Received-SPF: pass (google.com: best guess record for domain of linux-kernel-owner@vger.kernel.org designates 209.132.180.67 as permitted sender) client-ip=209.132.180.67;
Message-Id: <20190718135205.916241783@infradead.org>
User-Agent: quilt/0.65
Date:   Thu, 18 Jul 2019 15:49:55 +0200
From:   Peter Zijlstra <peterz@infradead.org>
To:     Will Deacon <will@kernel.org>
Cc:     linux-kernel@vger.kernel.org,
        Peter Zijlstra <peterz@infradead.org>,
        Jan Stancek <jstancek@redhat.com>,
        Waiman Long <longman@redhat.com>, dbueso@suse.de,
        mingo@redhat.com, jade.alglave@arm.com, paulmck@linux.vnet.ibm.com
Subject: [PATCH 1/4] locking/rwsem: Add missing ACQUIRE to read_slowpath exit when queue is empty
References: <20190718134954.496297975@infradead.org>
MIME-Version: 1.0
Content-Type: text/plain; charset=UTF-8
Sender: linux-kernel-owner@vger.kernel.org
Precedence: bulk

From: Jan Stancek <jstancek@redhat.com>

LTP mtest06 has been observed to occasionally hit "still mapped when
deleted" and following BUG_ON on arm64.

The extra mapcount originated from pagefault handler, which handled
pagefault for vma that has already been detached. vma is detached
under mmap_sem write lock by detach_vmas_to_be_unmapped(), which
also invalidates vmacache.

When the pagefault handler (under mmap_sem read lock) calls
find_vma(), vmacache_valid() wrongly reports vmacache as valid.

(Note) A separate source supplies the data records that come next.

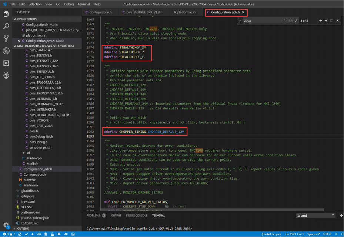Viewport: 344px width, 237px height.
Task: Open the Debug view in activity bar
Action: click(6, 51)
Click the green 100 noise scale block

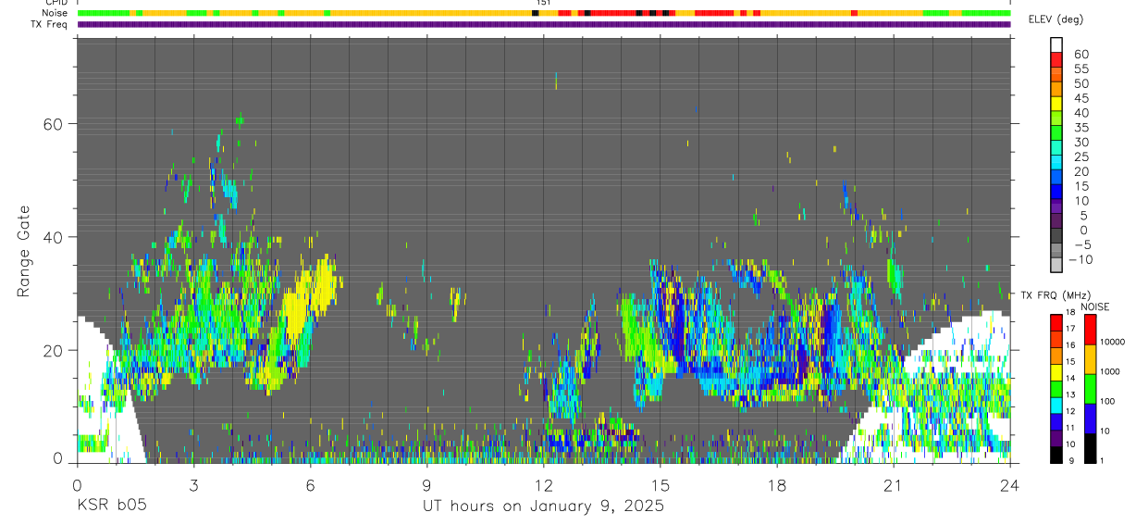pyautogui.click(x=1090, y=389)
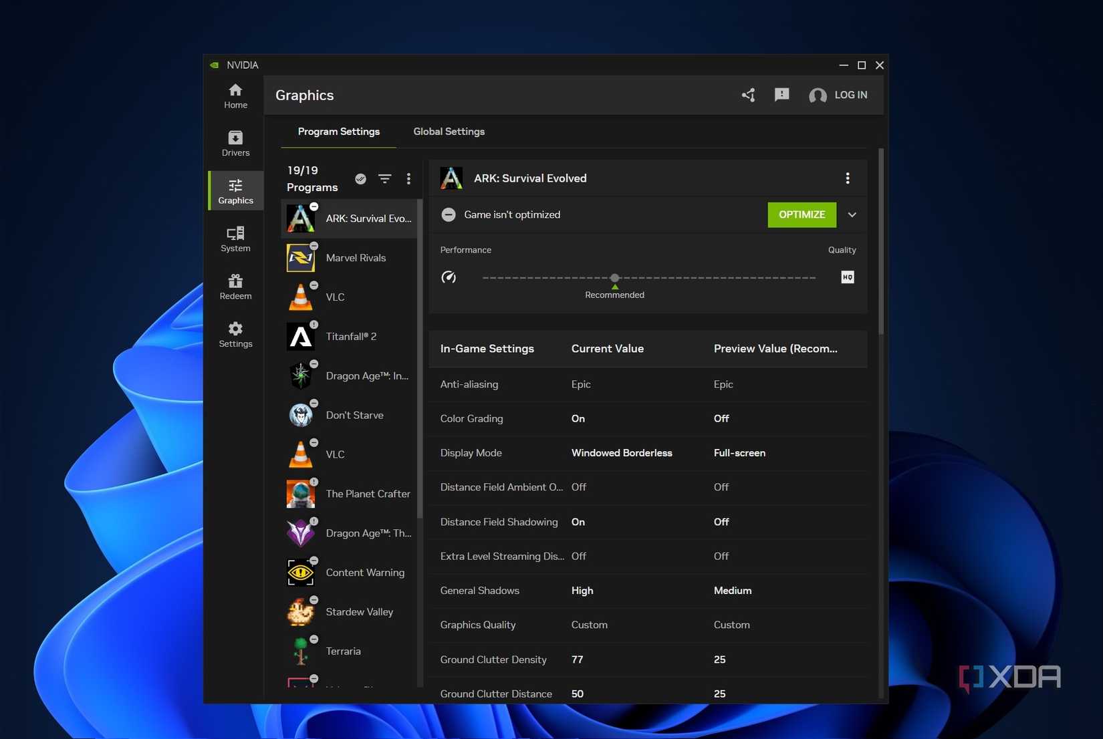Open the feedback icon in header
The image size is (1103, 739).
pyautogui.click(x=781, y=95)
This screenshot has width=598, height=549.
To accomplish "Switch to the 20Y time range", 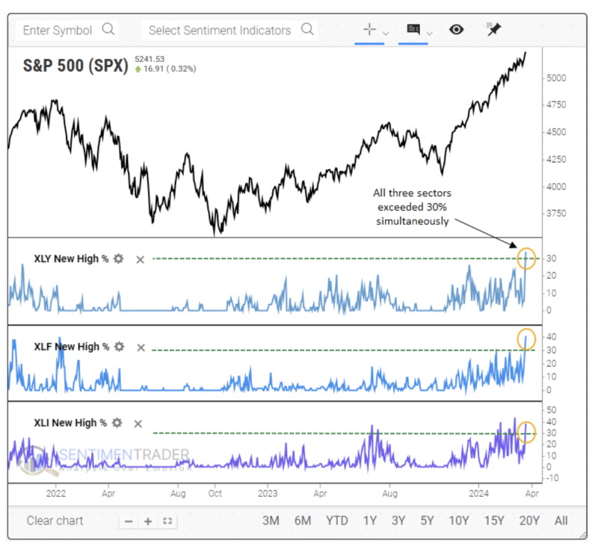I will click(x=529, y=521).
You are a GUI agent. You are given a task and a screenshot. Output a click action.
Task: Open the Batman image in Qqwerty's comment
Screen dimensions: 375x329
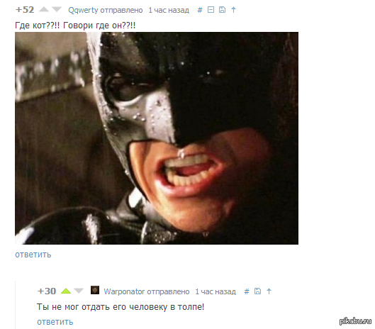157,138
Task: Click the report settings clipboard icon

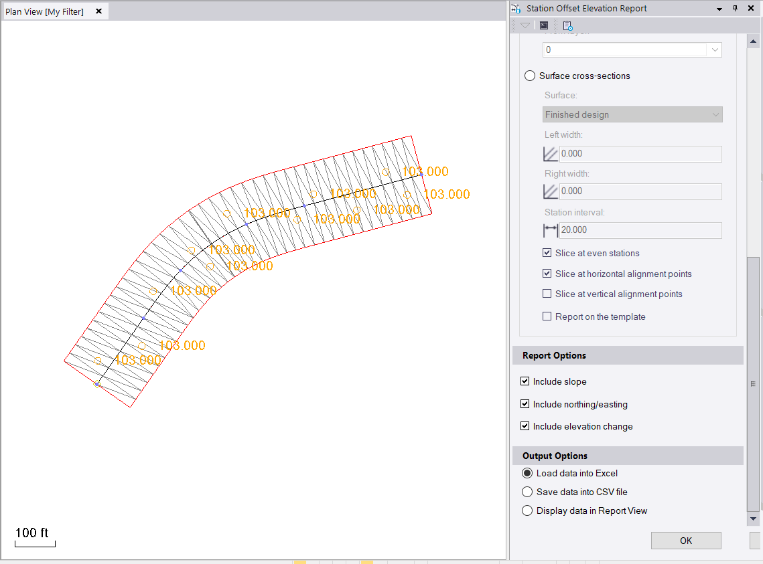Action: [566, 25]
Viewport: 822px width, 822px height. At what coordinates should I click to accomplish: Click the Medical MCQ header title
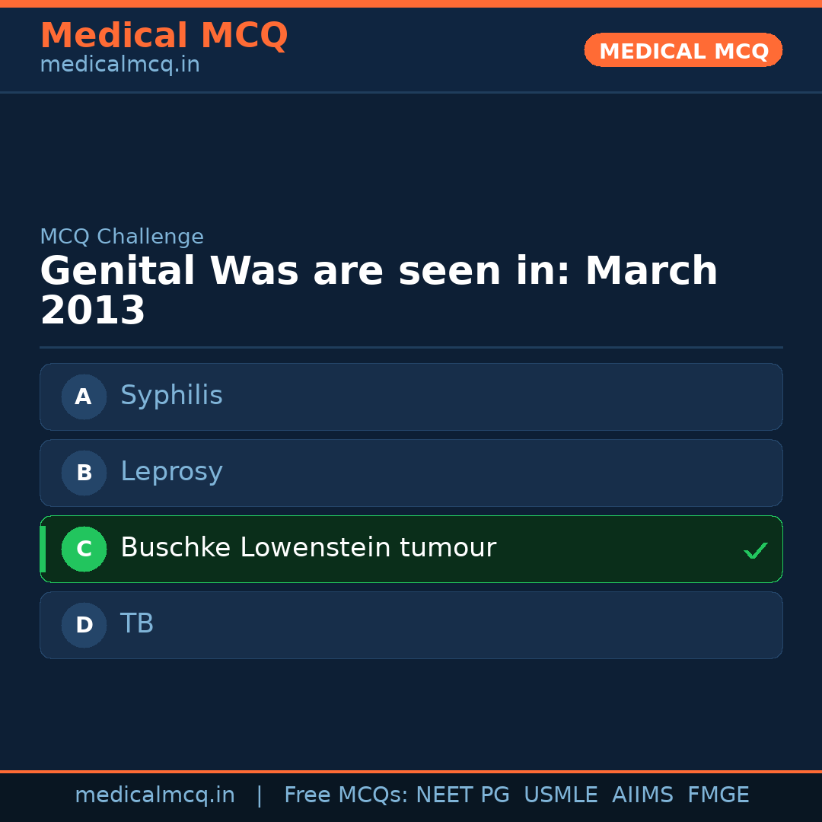[164, 36]
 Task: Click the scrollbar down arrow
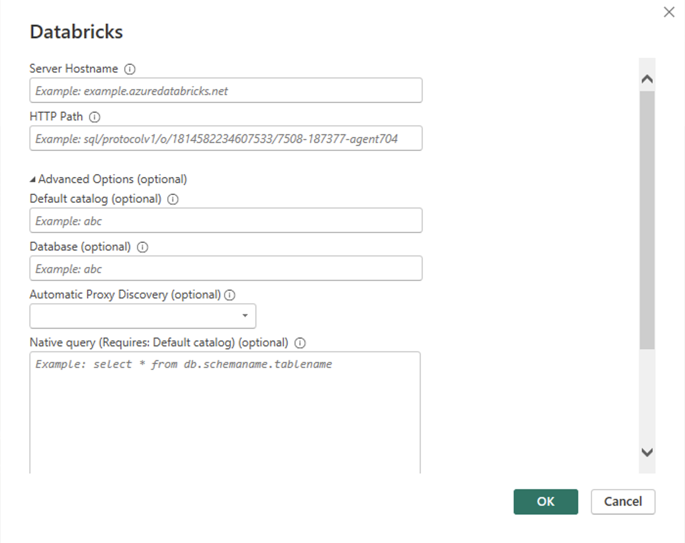click(x=647, y=453)
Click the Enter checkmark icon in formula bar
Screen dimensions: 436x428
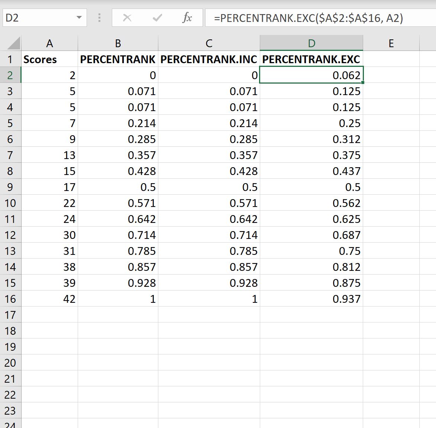coord(157,18)
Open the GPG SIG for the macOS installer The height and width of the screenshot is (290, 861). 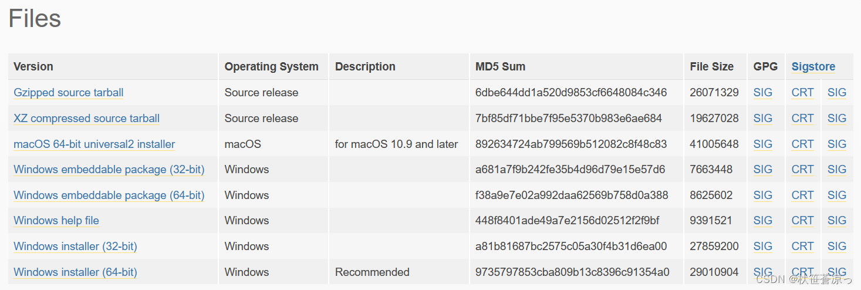[x=763, y=144]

After rwsem down_read() returns via 'queue empty' path (as of v5.2),
it does so without an ACQUIRE on sem->count:

  down_read()
    __down_read()
      rwsem_down_read_failed()
        __rwsem_down_read_failed_common()
          raw_spin_lock_irq(&sem->wait_lock);
          if (list_empty(&sem->wait_list)) {
            if (atomic_long_read(&sem->count) >= 0) {
              raw_spin_unlock_irq(&sem->wait_lock);
              return sem;

The problem can be reproduced by running LTP mtest06 in a loop and
building the kernel (-j $NCPUS) in parallel. It does reproduces since
v4.20 on arm64 HPE Apollo 70 (224 CPUs, 256GB RAM, 2 nodes). It
triggers reliably in about an hour.

The patched kernel ran fine for 10+ hours.

Cc: dbueso@suse.de
Cc: mingo@redhat.com
Fixes: 4b486b535c33 ("locking/rwsem: Exit read lock slowpath if queue empty & no writer")
Signed-off-by: Jan Stancek <jstancek@redhat.com>
Reviewed-by: Will Deacon <will@kernel.org>
Acked-by: Waiman Long <longman@redhat.com>
Signed-off-by: Peter Zijlstra (Intel) <peterz@infradead.org>
Link: https://lkml.kernel.org/r/50b8914e20d1d62bb2dee42d342836c2c16ebee7.1563438048.git.jstancek@redhat.com
---
 kernel/locking/rwsem.c |    2 ++
 1 file changed, 2 insertions(+)

--- a/kernel/locking/rwsem.c
+++ b/kernel/locking/rwsem.c
@@ -1032,6 +1032,8 @@ rwsem_down_read_slowpath(struct rw_semap
 		 */
 		if (adjustment && !(atomic_long_read(&sem->count) &
 		     (RWSEM_WRITER_MASK | RWSEM_FLAG_HANDOFF))) {
+			/* Provide lock ACQUIRE */
+			smp_acquire__after_ctrl_dep();
 			raw_spin_unlock_irq(&sem->wait_lock);
 			rwsem_set_reader_owned(sem);
 			lockevent_inc(rwsem_rlock_fast);